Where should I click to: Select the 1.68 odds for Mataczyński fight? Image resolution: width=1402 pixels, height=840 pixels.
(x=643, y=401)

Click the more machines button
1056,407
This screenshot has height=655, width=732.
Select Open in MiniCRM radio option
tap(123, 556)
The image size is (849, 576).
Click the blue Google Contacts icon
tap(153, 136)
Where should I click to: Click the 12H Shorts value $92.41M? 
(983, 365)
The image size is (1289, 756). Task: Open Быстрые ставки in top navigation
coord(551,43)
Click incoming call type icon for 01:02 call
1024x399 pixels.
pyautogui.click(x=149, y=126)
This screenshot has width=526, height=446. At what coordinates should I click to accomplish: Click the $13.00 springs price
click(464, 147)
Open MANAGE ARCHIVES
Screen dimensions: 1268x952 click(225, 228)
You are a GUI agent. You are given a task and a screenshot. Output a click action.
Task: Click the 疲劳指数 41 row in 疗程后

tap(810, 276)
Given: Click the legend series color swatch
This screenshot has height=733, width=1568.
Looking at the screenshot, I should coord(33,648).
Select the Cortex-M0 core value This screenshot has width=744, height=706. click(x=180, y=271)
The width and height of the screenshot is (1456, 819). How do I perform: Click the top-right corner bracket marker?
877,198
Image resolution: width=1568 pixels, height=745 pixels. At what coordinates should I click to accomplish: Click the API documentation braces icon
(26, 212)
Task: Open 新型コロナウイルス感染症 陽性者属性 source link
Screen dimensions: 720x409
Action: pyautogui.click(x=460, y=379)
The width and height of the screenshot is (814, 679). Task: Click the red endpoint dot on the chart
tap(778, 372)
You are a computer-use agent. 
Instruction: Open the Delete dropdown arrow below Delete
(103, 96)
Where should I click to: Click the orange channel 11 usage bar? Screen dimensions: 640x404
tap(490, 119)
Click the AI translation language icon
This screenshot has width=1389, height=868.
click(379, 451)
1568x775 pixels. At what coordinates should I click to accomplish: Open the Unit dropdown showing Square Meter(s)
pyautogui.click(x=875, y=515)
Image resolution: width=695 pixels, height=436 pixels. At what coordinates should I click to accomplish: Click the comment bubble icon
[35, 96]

──────────

[Goal of the exercise]
Every record above needs to be returned in full, exactly.

[Task answer]
Where should I click to: Select the 1.68 odds for Mataczyński fight? Image resolution: width=1402 pixels, height=840 pixels.
(x=643, y=401)

Click the more machines button
1056,407
This screenshot has height=655, width=732.
Select Open in MiniCRM radio option
tap(123, 556)
The image size is (849, 576).
Click the blue Google Contacts icon
tap(153, 136)
Where should I click to: Click the 12H Shorts value $92.41M? 
(983, 365)
The image size is (1289, 756). Task: Open Быстрые ставки in top navigation
coord(551,43)
Click incoming call type icon for 01:02 call
1024x399 pixels.
pyautogui.click(x=149, y=126)
This screenshot has width=526, height=446. At what coordinates should I click to accomplish: Click the $13.00 springs price
click(464, 147)
Open MANAGE ARCHIVES
Screen dimensions: 1268x952 click(225, 228)
You are a GUI agent. You are given a task and a screenshot. Output a click action.
Task: Click the 疲劳指数 41 row in 疗程后

tap(810, 276)
Given: Click the legend series color swatch
This screenshot has height=733, width=1568.
Looking at the screenshot, I should coord(33,648).
Select the Cortex-M0 core value This screenshot has width=744, height=706. click(x=180, y=271)
The width and height of the screenshot is (1456, 819). How do I perform: Click the top-right corner bracket marker?
877,198
Image resolution: width=1568 pixels, height=745 pixels. At what coordinates should I click to accomplish: Click the API documentation braces icon
(26, 212)
Task: Open 新型コロナウイルス感染症 陽性者属性 source link
Screen dimensions: 720x409
Action: pyautogui.click(x=460, y=379)
The width and height of the screenshot is (814, 679). Task: Click the red endpoint dot on the chart
tap(778, 372)
You are a computer-use agent. 
Instruction: Open the Delete dropdown arrow below Delete
(103, 96)
Where should I click to: Click the orange channel 11 usage bar? Screen dimensions: 640x404
tap(490, 119)
Click the AI translation language icon
This screenshot has width=1389, height=868.
click(379, 451)
1568x775 pixels. At what coordinates should I click to accomplish: Open the Unit dropdown showing Square Meter(s)
pyautogui.click(x=875, y=515)
Image resolution: width=695 pixels, height=436 pixels. At what coordinates should I click to accomplish: Click the comment bubble icon
[35, 96]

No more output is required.